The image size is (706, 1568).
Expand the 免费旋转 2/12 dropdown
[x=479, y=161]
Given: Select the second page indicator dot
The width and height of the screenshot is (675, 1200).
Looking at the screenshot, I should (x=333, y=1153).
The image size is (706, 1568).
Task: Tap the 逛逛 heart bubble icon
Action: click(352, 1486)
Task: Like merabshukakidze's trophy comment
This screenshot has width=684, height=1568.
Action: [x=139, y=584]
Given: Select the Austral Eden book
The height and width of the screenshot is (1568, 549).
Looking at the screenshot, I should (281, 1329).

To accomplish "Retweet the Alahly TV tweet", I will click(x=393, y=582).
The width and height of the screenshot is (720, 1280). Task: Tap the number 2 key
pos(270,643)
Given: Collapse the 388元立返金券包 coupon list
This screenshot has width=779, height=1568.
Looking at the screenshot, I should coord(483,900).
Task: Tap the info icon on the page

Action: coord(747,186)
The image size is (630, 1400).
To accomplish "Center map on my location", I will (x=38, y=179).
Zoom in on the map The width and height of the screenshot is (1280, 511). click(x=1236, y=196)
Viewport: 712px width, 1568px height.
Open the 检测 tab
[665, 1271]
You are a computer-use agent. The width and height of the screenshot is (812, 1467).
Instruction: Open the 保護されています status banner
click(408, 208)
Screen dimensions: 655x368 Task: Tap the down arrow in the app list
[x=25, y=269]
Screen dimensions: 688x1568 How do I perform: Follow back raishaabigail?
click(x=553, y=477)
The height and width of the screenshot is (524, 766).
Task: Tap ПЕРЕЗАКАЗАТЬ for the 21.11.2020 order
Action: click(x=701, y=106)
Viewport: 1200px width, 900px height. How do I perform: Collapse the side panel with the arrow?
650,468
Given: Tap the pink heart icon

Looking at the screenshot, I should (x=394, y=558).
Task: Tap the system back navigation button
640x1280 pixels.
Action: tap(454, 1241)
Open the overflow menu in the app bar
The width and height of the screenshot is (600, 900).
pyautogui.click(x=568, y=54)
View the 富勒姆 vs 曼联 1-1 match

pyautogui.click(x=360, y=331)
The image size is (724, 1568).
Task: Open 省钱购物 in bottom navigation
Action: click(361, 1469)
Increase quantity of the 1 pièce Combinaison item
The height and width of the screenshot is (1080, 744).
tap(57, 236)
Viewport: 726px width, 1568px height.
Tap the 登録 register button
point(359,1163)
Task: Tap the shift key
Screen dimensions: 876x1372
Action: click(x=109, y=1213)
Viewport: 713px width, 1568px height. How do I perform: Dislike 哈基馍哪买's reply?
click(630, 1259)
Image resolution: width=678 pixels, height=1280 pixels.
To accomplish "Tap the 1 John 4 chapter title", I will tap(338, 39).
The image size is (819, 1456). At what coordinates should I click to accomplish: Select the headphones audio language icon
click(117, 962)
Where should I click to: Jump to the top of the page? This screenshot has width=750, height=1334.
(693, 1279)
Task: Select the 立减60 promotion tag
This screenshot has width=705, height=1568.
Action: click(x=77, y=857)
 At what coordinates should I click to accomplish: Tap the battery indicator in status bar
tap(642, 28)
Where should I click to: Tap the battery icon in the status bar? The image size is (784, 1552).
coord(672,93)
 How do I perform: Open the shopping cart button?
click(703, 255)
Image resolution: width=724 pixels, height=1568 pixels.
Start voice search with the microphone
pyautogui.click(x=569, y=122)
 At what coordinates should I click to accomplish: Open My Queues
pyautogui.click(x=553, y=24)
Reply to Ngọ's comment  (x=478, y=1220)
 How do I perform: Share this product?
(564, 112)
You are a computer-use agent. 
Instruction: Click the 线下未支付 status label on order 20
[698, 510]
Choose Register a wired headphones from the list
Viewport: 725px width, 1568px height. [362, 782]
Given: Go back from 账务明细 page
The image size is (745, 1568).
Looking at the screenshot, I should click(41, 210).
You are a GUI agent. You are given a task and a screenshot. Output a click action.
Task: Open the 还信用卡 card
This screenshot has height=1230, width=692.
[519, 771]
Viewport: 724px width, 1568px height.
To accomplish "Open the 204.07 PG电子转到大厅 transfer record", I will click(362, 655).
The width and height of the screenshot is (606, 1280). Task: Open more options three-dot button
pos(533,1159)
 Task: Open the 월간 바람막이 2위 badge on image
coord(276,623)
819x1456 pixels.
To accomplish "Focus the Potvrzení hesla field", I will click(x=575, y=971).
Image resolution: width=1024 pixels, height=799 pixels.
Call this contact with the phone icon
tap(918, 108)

+++

> _Task statement_
Select every line of the entries above that contains the word "arrow".

> _Answer below_
Screen dimensions: 655x368 Task: Tap the down arrow in the app list
Viewport: 1200px width, 900px height. How do I perform: Collapse the side panel with the arrow?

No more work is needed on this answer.